What exactly is a walled garden?
“A walled garden is an environment that controls the user’s access to Web content and services. In effect, the walled garden directs the user’s navigation within particular areas, to allow access to a selection of material, or prevent access to other material.”
A company is creating a walled garden when all of its apps, products, and services are interconnected with each other, and often reliant on each other.
I’ll assume that Facebook wanted everything you do to be within the Facebook walled garden. However, that requires them to add a lot of services to their service offerings.
Q: What’s the best way to start all of those service offerings without launching a product?
A: Create a network of companies that offer all of those services connected by their own (crypto) currency and use it to pay for everything offered in that network.
Seriously, do we want a walled garden that operates on a Don Corleone principle (making them an offer they can’t refuse) and does not respect the Copyright ownership?
Facebook has announced that the following companies will be investing $10 million into the Libra Reserve and joining the Libra Association.
- Payments: Mastercard, PayPal, PayU (Napsters’ fintech arm), Stripe, Visa
- Technology and marketplaces: Booking Holdings, eBay, Facebook/Calibra, Farfetch, Lyft, MercadoPago, Spotify AB, Uber Technologies, Inc.
- Telecommunications: Iliad, Vodafone Group
- Blockchain: Anchorage, Bison Trails, Coinbase, Inc., Xapo Holdings Limited
- Venture Capital: Andreessen Horowitz, Breakthrough Initiatives, Ribbit Capital, Thrive Capital, Union Square Ventures
- Nonprofit and multilateral organisations, and academic institutions: Creative Destruction Lab, Kiva, Mercy Corps, Women’s World Banking
Once they have the payment method, this walled garden will be a country of its own.
Facebook already has all your social data.
If they also have your financial data (how and where you use your money). Consequently, they will know more about you that you do yourself. They will probably know when to buy a new toothbrush and tell you!
That is why the U.S. government has already asked Facebook to cease development on their cryptocurrency (Libra) a day after the white paper was published.
French Finance Minister Bruno Le Maire said the digital currency known as Libra shouldn’t be seen as a replacement for traditional currencies. So, to say that Europe is wary of Facebook’s “Libra Association” that’s taking up a cryptocurrency challenge, and its banner would be an understatement. The Libra Association companies are a coalition of U.S. payment and tech companies.
I couldn’t find many and none that could outweigh the potential of Facebook becoming a virtual country (minus the military). Even bitnation can’t possible outcompete Facebook (sorry Susanne).
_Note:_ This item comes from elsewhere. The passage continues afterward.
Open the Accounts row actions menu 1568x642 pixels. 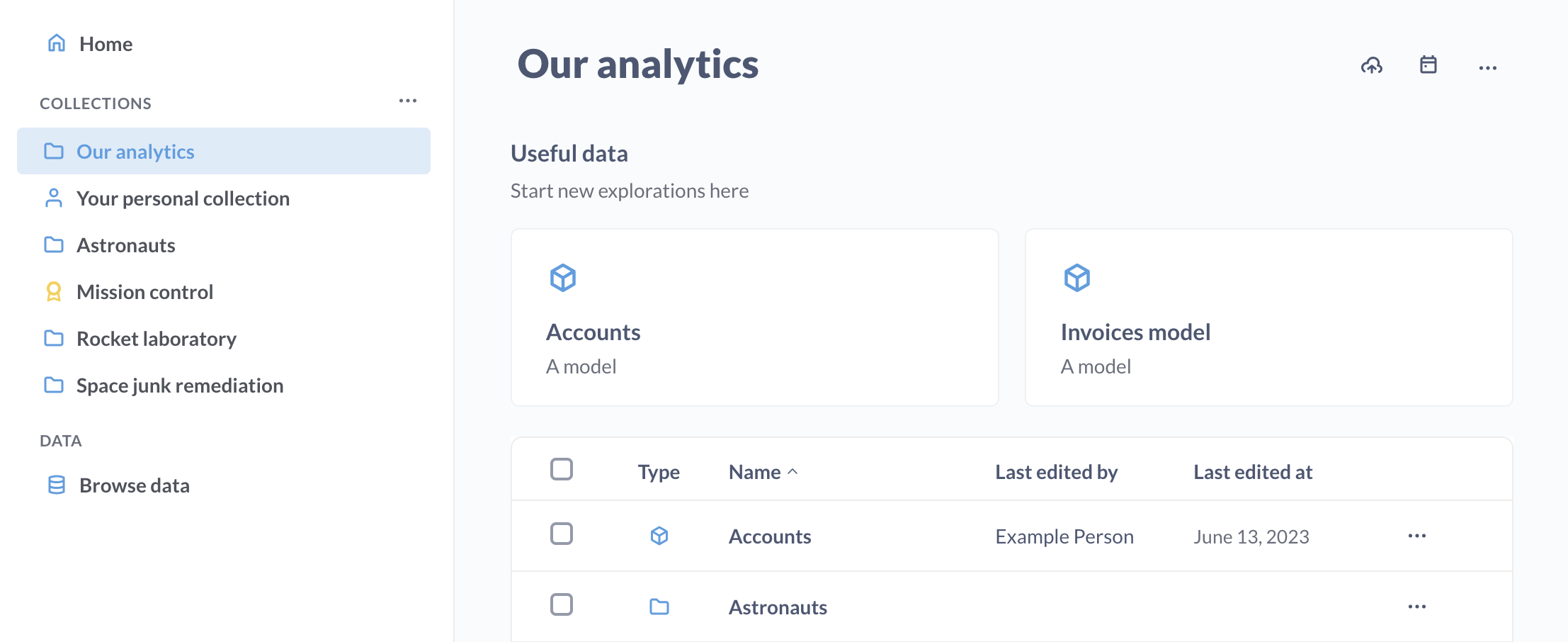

Maybe the only positive in all of this is that a lot of attention will be on Facebook and their market dominance as well as their total lack of respect for their user’s privacy.
After the Cambridge Analytica scandal, combined with Facebook’s inability to secure its platform properly, even absence of basic security practices, governments around the world are extremely hesitant to believe anything that is coming out of Facebook.
Combined with well-founded concerns about the company’s monopoly in social media between Messenger, WhatsApp, and Instagram, this new currency will give regulators new reason to target Facebook (not that they ever stopped). It could be the piece of evidence the perfect antitrust case was missing.
Facebook failed to understand how poorly timed the launch appears to those outside the company.
Libra is a perfect example of a company leveraging an anticompetitive advantage to guarantee the success of a new product by simply adding it to its existing apps — and trying to hide the fact that it’s doing so.
Libra is an attempt to try and make people less scared about a company that has shown an inability to be trusted with social data. The same company are now asking to be trusted with financial data.